Einen meinungsstarken Schlagabtausch lieferten sich die Teilnehmer der bwd-Podiumsdiskussion. Die Höhepunkte zeigt ein Video.

Zwingt das DIBt Handwerker in die Kriminalität?

"Kriminell gefährlich. Zwingt die geforderte bauaufsichtliche Zulassung für Bodenbeläge und Verlegewerkstoffe den Handwerker zu unverantwortlichem Handeln?" Über diese hochaktuelle Frage diskutieren Vertreter aus Handwerk, Industrie und Behörden gemeinsam mit bwd-Chefredakteur Stefan Heinze. Die Höhepunkte des Schlagabtauschs finden Sie im bwd-Video .

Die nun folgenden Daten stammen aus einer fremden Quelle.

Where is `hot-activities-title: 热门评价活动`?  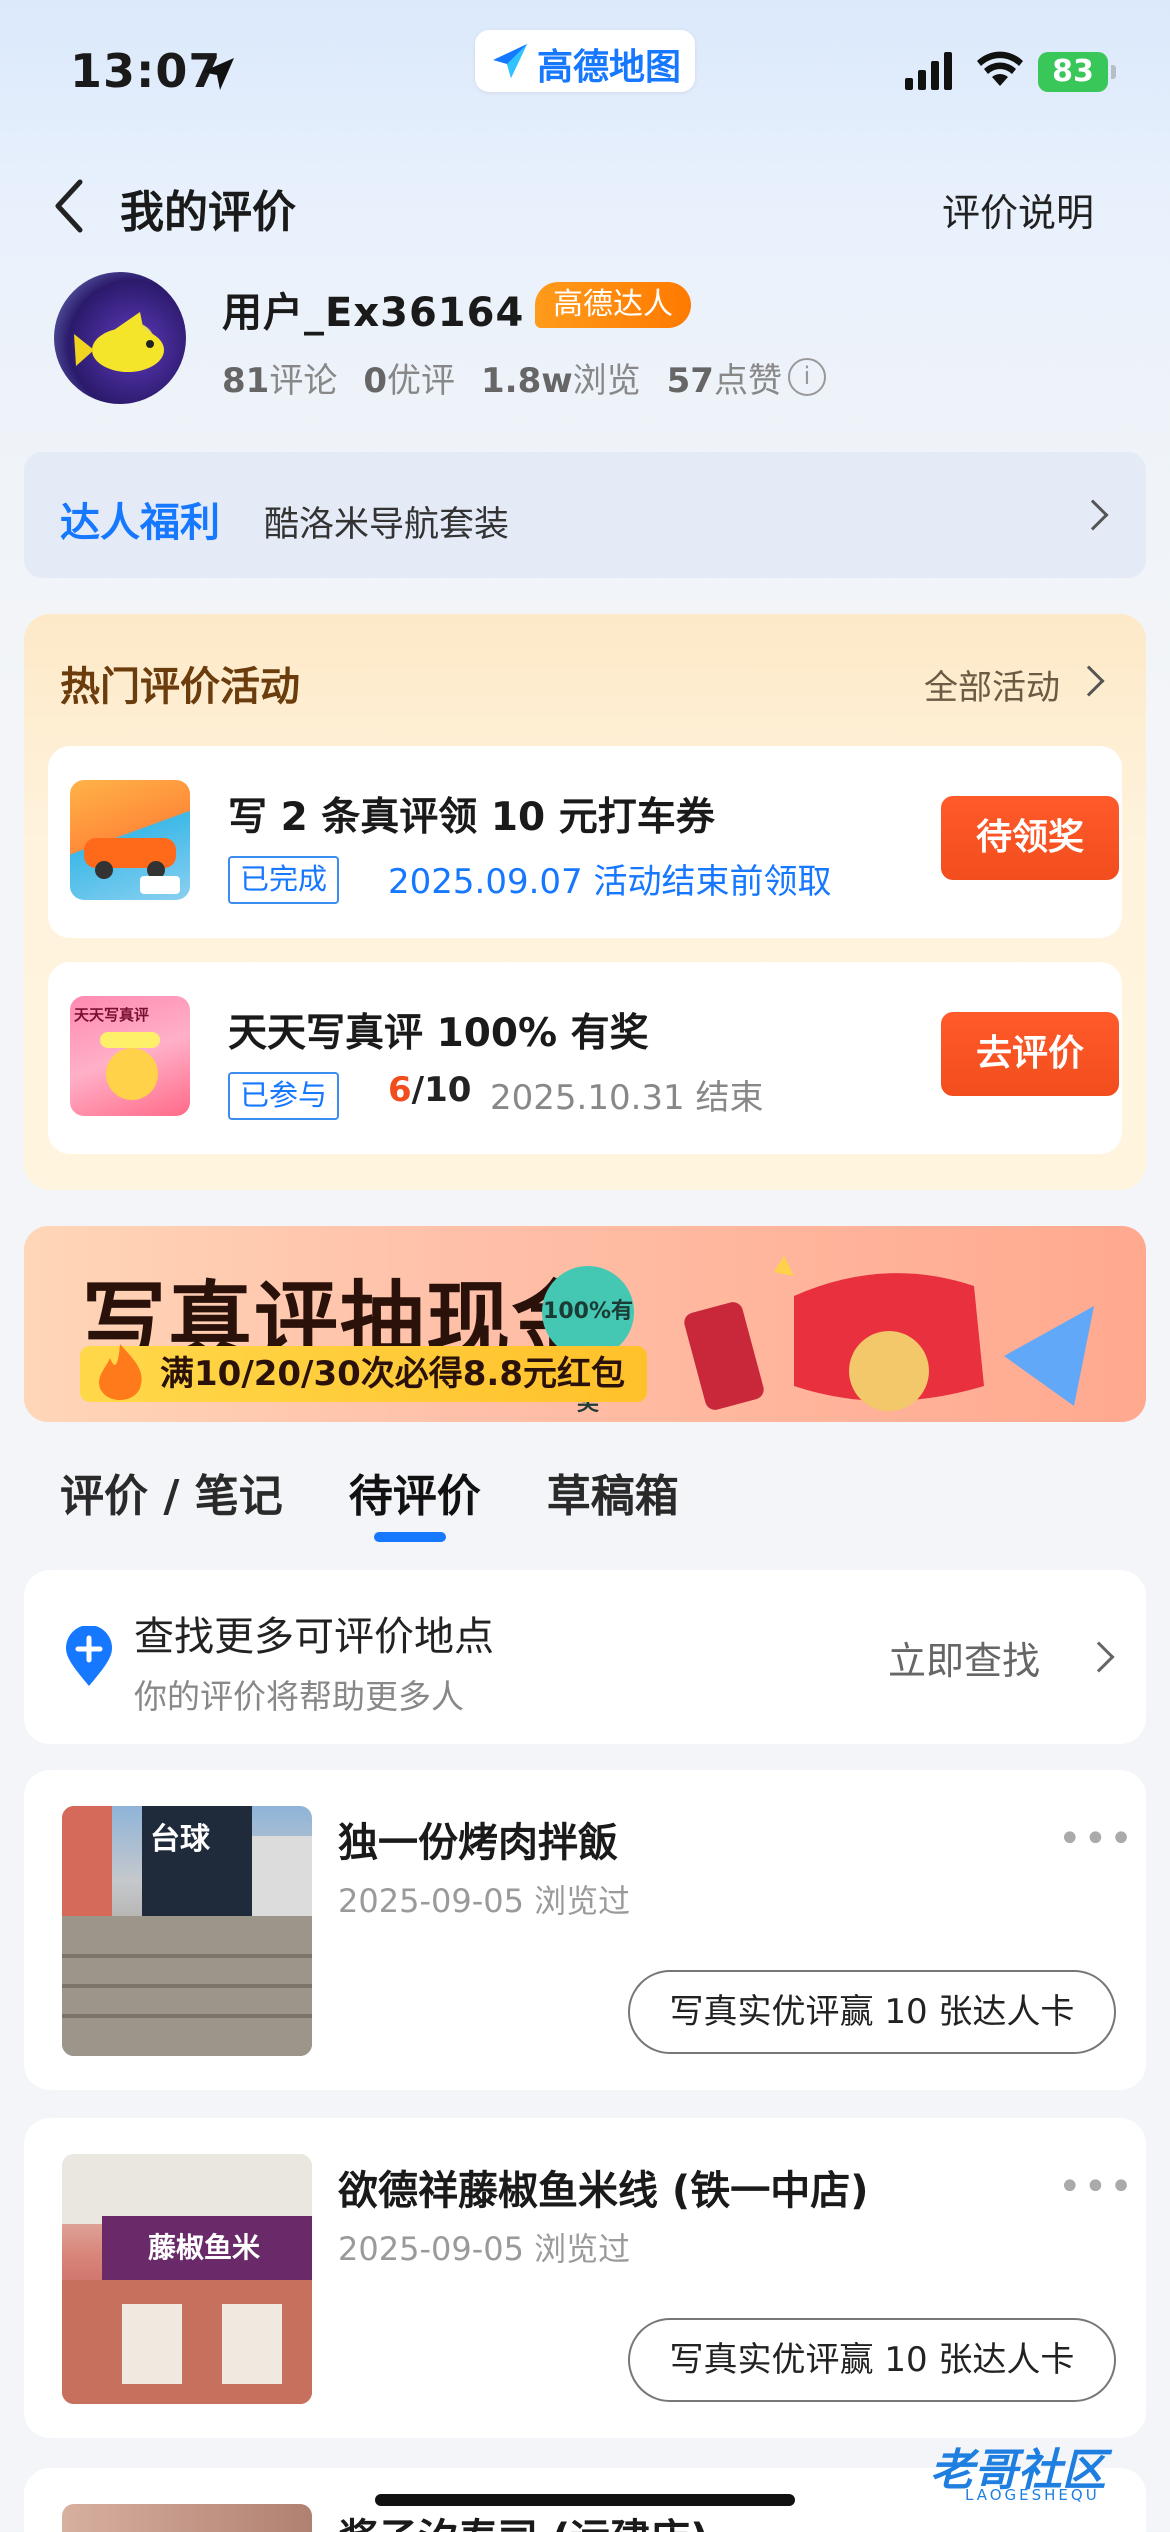 hot-activities-title: 热门评价活动 is located at coordinates (180, 687).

Hohe Kosten, kein Nutzen und Innovationsbehinderung, waren nur drei der Argumente, die die Gegner der bauaufsichtlichen Zulassung entgegenbrachten. Die Tatsache, dass das DIBT eine Zulassung für lösemittelhaltige Klebstoffe vergeben hatte, heizte die Diskussion zusätzlich an.


Kosten ohne Nutzen?

Joachim Barth, Bundesinnungsmeister der Parkett- und Bodenleger, bezog entschieden Stellung. Seiner Meinung nach hat der Zwang zur allgemeinen bauaufsichtlichen Zulassung "nicht nur viel Geld gekostet ohne Neues zu bewirken", sondern verstößt zudem als Handelshemmnis gegen die Vorschriften des europäischen Binnenmarktes.

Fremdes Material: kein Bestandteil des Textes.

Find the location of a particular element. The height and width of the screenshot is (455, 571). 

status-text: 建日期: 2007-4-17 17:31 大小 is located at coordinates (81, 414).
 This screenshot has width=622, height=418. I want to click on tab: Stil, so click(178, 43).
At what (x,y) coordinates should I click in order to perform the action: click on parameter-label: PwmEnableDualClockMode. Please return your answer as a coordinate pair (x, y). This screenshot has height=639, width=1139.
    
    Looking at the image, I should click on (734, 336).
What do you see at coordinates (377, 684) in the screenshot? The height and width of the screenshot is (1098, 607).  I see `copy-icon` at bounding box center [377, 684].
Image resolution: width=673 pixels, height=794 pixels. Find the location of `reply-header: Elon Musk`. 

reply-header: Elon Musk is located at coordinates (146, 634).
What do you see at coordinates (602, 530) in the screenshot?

Die Teilnehmer waren Norbert Strehle, Leiter des Instituts für Fußbodentechnik, TKB-Vorsitzender Frank Gahlmann, Falko Wepner, Leiter Werkstofftechnik bei Hamberger Flooring, Roland Augustin von Eurofins und Joachim Barth, Bundesinnungsmeister der Parkett- und Bodenleger.